*** Selected excerpt Section Begins ***
# Summer Tanks



## Mark McShane (Oct 11, 2006)

All,

I'm reading through some old books on oil tankers and their design, construction, operation etc. In one book it mentions that by the 1920's the use of summer tanks had been phased out and they were no longer being built into tankers as the advent of longitudinal bulkhead sub division did away with them. However another book written in 1931 (an American publication showing American ships) and showing tankers built in 1930 shows these "modern" tankers with summer tanks. Was this the last of the summer tank designs in the early 1930's or does anyone know of any tankers biult later than 1930 with summer tanks? I think I am correct in saying that by the war no tankers weer being built with summer tanks.

Regards,

Mark


----------



## Roger Harrison (Apr 7, 2005)

Hi Mark

Incorrect - Athel Line 40s and 50s - built tonnage were all Port and Stbd tanks + Summer Tanks (No Centre Tanks). OK so Molasses-carriage was more specialised, but we also carried Fuel Oil, Liquid Caustic etc. etc., and then latterly they started putting in extra pumps and lines for Chemicals and Lub Oils. 
Athel were one of the forerunners of parcel tankers - forming Anco etc and the rest is history. But .... Yes, Summer Tanks were still on the 50s tonnage.

Intimate Knowledge as a Cadet - especially when most of the 2nd. & 3rd.Mates appearing on Athel Ships had never been on a Tanker in their life - Cadets used to discharge the vessels - Listing the ship over to horrendous angles to drain the Molasses and the live-steaming the tanks when stripping to maximise outturn. All good fun - except maybe on the US East Coast in the middle of winter !

Roger Harrison


----------



## lazyjohn (Mar 3, 2011)

What's a summer tank please?


----------



## Billieboy (May 18, 2009)

lazyjohn said:


> What's a summer tank please?


A tank which could be filled to take the draught mark down from WNA to S.


----------



## lazyjohn (Mar 3, 2011)

Thanks Billieboy.


----------



## NoR (Mar 24, 2008)
*** Selected excerpt Section Ends ***
» Exercise instructions
- A) In the forum thread on summer tanks, how does Billieboy define a summer tank?
- B) Write the next post in the forum thread on summer tanks, picking up right after its final line.
*** Entries provided Section Begins ***
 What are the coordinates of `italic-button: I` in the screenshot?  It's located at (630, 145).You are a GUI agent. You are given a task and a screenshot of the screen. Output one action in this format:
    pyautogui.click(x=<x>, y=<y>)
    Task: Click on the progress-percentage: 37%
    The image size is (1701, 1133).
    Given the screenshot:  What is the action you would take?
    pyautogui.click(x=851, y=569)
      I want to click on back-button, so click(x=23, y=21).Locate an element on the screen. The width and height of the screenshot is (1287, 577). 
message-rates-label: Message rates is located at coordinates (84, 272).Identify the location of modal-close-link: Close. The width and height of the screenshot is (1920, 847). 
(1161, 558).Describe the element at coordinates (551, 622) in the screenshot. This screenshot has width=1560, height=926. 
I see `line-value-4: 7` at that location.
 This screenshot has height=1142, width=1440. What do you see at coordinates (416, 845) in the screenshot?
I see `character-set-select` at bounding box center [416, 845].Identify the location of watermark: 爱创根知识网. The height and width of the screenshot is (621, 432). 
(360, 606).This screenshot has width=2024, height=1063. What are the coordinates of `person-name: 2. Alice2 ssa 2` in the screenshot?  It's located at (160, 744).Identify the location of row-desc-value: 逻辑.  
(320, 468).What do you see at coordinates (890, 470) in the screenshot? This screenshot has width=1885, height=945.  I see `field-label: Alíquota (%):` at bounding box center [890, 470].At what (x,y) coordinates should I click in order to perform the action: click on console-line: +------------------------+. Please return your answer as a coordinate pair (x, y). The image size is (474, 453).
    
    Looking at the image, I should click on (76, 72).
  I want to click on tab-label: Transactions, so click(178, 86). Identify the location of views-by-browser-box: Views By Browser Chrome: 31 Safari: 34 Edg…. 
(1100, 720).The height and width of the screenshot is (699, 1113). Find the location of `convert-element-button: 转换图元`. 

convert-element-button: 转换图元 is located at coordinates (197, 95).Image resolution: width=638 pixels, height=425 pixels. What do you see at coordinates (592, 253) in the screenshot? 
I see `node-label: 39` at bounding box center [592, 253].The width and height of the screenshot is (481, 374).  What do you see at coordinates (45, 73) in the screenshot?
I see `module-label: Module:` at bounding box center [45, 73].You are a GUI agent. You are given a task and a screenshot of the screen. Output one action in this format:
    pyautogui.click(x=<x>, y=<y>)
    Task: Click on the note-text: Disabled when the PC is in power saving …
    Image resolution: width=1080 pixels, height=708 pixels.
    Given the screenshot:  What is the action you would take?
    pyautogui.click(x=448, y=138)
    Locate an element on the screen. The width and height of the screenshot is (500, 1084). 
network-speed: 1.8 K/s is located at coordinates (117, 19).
*** Entries provided Section Ends ***
» Responses for each task
- A) A tank that could be filled to take the draught mark down from WNA to S.

- B)
*Summer tanks*

Summer tanks were usually built into the top corners of cargo tanks in a tanker with a single centreline subdivision. They would fill in the space either side of the expansion trunk. Attached scan explains better.


----------



## Mark McShane (Oct 11, 2006)

Roger,

Many thanks for your response, I can imagine draining these tanks could be a real nightmare. You mention that later additional lines were fitted to carry other cargoes. What was the segregation policy? Did you have same grades in summer and P & S tanks or could you carry different grades one above the other? (single or double vavle seperation between tanks?)

Being on a very boring LNG tanker its very interesting reading about these old tankers.

Regards,

Mark


----------



## Roger Harrison (Apr 7, 2005)

Mark - The Summer Tanks were usually shut off and left empty -especially with the SG of Molasses being so high. Only 6 of the 10 P & S Tanks were normally used for Molasses which got the Vessel down to her marks. 
The 3 classes of Tonnage built by Athel in the late 40s and 50s were approx. 10K 13.5K and 16K trading worldwide -- classed as Coastal Tankers these days I suppose. 50 + crew on each with sometimes 12/15 month trips, but boy you saw the world - every hick port in the Caribbean Islands taking 3 days to load (and discharge USA / Canada etc.)

Looking back to the Summer Tanks - they came in very handy when we once went up to Duluth at the US Lakehead and loaded a cargo of Grain to Rotterdam.

"Nostalgius Extremis" (Scouse Latin)


Roger


----------



## Mark McShane (Oct 11, 2006)

Roger,

Many thanks for your insight into the Athel tankers and my query on the summer tank query.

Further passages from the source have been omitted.